### PASSAGE SHOWN
** start **

# Bulk Salt in Chicago/Northern Illinois



## NoFearDeere (Nov 7, 2005)

Where is everyone getting bulk salt and deicer from in the Chicago/Northern Illinois area and what are you paying? Im waiting for a price from Central Salt but havent seen it yet.


----------



## got-h2o (Sep 26, 2008)

IIRC Central was $85 for purple slicer. I'm buying it second hand b/c I don't have a place to store it. Pretty sure that's what it was though. That's delivered to NW IN from Lemont a semi load at a time.


----------



## cjwoz (Jan 7, 2008)

I would check a see if Russo would deliver out to you. They're by o'hare if it helps you any
They range around 80 a ton delivered and they also carry Clearlane


----------



## NoFearDeere (Nov 7, 2005)

cjwoz;1641520 said:


> I would check a see if Russo would deliver out to you. They're by o'hare if it helps you any
> They range around 80 a ton delivered and they also carry Clearlane


How many tons do they haul at one time?


----------



## cjwoz (Jan 7, 2008)

If I remember correctly a full load is 22 tons


----------



## NoFearDeere (Nov 7, 2005)

Alright, guess I will wait to see what they say. Been a couple weeks since I talked to them and they said they would get me a quote.


----------



## cjwoz (Jan 7, 2008)

They are usually real good about getting back to me. I'd call them again


----------



## bpersichetti (Jan 12, 2010)

** end **

### GIVEN PROBLEM 1
Copy the bulk salt thread above word for word, starting at "# Bulk Salt" and ending at "seen it yet.".
### GIVEN PROBLEM 2
Write the next part of the thread on buying bulk salt in the Chicago area, picking up after its final line.

### DATA

** start **

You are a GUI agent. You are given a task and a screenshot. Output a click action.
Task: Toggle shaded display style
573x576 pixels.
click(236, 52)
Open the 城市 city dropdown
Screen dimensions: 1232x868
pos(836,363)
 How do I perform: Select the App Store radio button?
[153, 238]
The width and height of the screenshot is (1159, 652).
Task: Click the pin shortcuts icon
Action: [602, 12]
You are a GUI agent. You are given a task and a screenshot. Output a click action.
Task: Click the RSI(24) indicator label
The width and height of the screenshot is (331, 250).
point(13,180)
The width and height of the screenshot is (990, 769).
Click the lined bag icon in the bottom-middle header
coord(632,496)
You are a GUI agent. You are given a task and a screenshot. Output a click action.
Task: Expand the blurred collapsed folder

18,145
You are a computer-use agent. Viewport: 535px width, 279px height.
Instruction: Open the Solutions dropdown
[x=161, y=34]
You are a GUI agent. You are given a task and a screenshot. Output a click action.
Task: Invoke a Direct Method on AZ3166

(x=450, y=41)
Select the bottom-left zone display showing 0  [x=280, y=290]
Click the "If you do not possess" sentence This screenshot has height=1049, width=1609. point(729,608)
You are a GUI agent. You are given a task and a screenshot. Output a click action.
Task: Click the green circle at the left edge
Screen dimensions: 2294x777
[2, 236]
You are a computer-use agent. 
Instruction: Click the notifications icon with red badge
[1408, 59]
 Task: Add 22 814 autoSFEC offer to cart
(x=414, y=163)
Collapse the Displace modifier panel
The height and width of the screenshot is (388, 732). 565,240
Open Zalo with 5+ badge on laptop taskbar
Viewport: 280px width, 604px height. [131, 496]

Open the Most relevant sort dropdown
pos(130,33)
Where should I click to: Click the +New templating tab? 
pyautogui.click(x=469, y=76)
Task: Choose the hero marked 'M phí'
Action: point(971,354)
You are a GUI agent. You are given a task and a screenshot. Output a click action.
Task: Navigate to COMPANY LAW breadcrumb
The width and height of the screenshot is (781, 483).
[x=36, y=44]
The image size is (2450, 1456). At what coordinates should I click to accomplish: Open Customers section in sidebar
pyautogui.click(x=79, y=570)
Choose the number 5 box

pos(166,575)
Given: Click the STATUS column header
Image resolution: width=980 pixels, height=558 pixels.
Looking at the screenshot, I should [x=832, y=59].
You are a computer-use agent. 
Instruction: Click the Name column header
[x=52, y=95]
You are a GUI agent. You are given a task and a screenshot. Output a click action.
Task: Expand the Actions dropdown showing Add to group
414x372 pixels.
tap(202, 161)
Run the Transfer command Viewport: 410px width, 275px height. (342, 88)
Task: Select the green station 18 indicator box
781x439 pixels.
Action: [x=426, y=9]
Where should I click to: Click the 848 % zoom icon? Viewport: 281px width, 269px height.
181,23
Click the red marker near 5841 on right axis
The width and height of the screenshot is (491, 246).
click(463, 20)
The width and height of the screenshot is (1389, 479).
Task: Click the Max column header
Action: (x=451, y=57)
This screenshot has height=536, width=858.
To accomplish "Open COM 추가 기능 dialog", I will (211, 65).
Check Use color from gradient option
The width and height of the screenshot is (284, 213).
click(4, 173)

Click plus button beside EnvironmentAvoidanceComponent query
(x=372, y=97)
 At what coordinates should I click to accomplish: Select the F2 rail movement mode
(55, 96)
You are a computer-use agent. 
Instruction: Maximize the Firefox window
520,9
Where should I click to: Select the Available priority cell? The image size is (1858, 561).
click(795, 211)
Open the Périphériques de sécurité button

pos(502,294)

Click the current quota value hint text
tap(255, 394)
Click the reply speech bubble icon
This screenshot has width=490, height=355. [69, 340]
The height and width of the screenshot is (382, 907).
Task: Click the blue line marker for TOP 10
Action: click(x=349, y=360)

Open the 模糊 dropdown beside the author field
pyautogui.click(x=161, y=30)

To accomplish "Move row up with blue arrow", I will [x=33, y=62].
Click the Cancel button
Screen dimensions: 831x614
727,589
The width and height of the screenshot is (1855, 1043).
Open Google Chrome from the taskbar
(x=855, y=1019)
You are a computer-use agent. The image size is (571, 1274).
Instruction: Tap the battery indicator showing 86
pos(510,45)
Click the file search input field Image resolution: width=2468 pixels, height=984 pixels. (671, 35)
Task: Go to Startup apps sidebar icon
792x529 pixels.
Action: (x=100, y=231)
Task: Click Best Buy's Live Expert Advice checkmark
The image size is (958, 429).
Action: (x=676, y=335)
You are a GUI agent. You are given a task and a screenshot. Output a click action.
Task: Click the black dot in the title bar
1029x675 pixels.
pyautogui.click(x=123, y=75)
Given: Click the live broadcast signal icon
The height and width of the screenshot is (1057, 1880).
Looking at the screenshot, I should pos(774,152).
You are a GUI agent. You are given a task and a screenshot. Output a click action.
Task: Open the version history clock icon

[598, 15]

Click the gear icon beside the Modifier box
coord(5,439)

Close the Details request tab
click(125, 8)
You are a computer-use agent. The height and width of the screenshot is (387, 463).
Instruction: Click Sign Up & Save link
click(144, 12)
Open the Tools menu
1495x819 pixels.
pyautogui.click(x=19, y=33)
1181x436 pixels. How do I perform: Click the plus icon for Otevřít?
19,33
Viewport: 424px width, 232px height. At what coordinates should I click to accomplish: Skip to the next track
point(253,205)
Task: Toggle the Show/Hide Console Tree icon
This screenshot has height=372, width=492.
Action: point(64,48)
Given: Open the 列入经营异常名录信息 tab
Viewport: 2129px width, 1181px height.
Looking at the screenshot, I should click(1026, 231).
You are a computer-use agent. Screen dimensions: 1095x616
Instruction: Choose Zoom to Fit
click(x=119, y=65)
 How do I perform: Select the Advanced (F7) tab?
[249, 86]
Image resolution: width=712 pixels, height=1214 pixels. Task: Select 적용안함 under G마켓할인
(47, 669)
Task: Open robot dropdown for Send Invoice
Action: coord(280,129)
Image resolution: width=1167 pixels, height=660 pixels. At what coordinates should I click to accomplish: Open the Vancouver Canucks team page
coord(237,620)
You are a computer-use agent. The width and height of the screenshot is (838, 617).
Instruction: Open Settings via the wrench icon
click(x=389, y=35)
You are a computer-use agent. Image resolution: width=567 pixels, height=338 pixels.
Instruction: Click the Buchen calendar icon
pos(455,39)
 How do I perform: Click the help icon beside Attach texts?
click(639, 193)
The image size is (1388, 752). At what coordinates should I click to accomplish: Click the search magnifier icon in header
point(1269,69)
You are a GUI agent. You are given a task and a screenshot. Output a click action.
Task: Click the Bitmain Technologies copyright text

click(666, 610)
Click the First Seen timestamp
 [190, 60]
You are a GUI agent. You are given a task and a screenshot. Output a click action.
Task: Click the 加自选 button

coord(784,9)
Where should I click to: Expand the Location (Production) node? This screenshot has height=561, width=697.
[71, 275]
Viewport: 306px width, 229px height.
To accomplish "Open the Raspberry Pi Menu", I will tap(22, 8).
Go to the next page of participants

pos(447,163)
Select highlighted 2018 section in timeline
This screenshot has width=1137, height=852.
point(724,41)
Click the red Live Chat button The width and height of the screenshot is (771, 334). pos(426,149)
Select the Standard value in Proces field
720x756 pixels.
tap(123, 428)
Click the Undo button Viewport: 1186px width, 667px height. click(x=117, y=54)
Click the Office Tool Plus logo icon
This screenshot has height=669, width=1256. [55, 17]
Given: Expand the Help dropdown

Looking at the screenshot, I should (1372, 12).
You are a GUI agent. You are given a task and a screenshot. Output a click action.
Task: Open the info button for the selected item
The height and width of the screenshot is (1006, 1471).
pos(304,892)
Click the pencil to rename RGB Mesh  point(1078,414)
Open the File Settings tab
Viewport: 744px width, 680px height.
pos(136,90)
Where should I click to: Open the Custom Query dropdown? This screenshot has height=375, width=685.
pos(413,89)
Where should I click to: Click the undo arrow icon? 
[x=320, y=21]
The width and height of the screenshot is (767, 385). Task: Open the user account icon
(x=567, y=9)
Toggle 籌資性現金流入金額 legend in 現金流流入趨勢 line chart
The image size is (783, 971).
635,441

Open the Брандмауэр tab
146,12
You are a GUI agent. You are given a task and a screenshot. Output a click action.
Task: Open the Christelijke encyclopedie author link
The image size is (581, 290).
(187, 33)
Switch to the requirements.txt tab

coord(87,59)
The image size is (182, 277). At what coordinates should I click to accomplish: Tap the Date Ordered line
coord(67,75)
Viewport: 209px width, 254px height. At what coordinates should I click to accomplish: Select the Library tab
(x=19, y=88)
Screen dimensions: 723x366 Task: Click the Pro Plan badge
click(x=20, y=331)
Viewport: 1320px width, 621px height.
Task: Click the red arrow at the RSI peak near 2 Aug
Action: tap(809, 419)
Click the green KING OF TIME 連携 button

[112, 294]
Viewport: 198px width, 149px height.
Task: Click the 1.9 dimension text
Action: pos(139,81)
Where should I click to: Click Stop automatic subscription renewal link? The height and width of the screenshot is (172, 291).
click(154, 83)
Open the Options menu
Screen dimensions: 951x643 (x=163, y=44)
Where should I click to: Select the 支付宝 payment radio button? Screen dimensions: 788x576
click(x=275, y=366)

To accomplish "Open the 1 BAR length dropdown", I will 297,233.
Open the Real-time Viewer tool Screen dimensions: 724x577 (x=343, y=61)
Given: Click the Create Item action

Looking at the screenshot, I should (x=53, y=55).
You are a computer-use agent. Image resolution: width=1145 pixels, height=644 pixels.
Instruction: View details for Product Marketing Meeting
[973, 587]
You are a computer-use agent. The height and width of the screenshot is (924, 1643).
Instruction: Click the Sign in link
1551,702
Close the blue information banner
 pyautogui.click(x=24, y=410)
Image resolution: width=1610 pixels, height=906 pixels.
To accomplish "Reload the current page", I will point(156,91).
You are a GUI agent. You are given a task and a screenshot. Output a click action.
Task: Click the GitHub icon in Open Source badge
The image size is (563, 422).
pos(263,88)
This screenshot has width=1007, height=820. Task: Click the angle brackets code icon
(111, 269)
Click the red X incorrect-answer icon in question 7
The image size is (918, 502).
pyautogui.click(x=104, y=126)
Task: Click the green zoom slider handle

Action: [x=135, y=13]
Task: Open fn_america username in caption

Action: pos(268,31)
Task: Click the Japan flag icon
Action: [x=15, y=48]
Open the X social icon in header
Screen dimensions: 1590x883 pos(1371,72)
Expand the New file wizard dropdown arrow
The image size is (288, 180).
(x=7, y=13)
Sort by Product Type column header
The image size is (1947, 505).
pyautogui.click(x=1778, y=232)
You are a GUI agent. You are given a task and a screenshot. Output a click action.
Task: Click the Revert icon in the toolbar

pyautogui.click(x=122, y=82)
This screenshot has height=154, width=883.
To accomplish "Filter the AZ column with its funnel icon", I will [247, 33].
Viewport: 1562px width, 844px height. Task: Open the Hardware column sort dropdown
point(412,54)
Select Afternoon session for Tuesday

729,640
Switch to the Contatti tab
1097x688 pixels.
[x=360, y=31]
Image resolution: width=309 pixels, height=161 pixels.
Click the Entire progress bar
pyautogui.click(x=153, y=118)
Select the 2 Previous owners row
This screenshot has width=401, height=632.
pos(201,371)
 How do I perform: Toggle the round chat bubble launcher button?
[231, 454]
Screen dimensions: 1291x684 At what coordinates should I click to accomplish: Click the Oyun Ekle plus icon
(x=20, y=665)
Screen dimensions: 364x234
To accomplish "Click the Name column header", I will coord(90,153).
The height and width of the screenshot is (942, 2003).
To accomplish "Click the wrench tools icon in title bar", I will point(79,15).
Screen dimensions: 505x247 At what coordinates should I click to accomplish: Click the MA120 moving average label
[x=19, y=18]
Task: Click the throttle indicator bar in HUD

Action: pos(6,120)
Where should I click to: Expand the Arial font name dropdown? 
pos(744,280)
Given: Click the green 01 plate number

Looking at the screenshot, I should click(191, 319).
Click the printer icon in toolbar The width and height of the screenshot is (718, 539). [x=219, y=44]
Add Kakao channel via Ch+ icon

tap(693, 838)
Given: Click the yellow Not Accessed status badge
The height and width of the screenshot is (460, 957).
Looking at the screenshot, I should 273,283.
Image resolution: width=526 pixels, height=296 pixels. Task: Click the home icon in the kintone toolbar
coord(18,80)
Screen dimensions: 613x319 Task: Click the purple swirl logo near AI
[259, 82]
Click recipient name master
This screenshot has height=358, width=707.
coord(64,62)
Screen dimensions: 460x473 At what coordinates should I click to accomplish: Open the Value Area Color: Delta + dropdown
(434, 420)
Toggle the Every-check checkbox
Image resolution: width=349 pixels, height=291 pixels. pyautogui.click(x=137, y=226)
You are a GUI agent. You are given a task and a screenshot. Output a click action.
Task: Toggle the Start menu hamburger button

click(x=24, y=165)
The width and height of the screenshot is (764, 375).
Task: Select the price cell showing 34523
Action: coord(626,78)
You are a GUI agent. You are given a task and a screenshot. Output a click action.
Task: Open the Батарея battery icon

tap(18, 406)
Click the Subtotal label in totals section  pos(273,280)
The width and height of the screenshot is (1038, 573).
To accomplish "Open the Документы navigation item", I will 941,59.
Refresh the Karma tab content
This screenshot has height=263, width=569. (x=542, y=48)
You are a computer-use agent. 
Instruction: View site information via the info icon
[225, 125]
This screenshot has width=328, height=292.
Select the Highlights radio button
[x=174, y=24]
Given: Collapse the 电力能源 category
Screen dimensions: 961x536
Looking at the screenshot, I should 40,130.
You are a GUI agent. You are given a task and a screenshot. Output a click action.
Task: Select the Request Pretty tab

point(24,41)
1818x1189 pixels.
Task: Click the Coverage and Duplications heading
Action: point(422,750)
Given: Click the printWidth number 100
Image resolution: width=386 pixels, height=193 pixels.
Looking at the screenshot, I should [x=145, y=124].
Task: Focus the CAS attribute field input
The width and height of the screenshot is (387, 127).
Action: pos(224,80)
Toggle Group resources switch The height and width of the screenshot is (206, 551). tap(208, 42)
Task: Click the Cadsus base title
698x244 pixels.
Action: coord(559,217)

** end **

### FINAL ANSWER 1
# Bulk Salt in Chicago/Northern Illinois



## NoFearDeere (Nov 7, 2005)

Where is everyone getting bulk salt and deicer from in the Chicago/Northern Illinois area and what are you paying? Im waiting for a price from Central Salt but havent seen it yet.

### FINAL ANSWER 2
Contact Central Salt for pricing on bulk salt and bulk SnowSlicer and package ice melt products. 847-608-8130


----------



## NoFearDeere (Nov 7, 2005)

How much is everyone charging for bulk applied? I got a quote finally from Central Salt for "bulk deicing salt" at $68.50 pr ton.


----------



## got-h2o (Sep 26, 2008)

Double your cost


----------



## got-h2o (Sep 26, 2008)

And honestly, spend the extra few bucks for the good stuff. I can give you several reasons why if you'd like.


----------



## NoFearDeere (Nov 7, 2005)

Anyone know any supplier that sells the super sacks or totes? Central doesnt, and they got pissed at me when i said i wanted to go that route this year instead of doing bulk.


----------



## dodge2500 (Aug 20, 2009)

Frick services in Burns Harbor sells super sacs of both white sale and Clearlane. Like everyone said, get the good stuff. You will not be dissappointed that you did.


----------



## NorthernSvc's (Mar 12, 2006)

try midwest salt in batavia. I used them last year and they were extremely fast and very reasonably priced...


----------



## Dawdy Services (Apr 4, 2009)

NoFearDeere;1654534 said:


> Anyone know any supplier that sells the super sacks or totes? Central doesnt, and they got pissed at me when i said i wanted to go that route this year instead of doing bulk.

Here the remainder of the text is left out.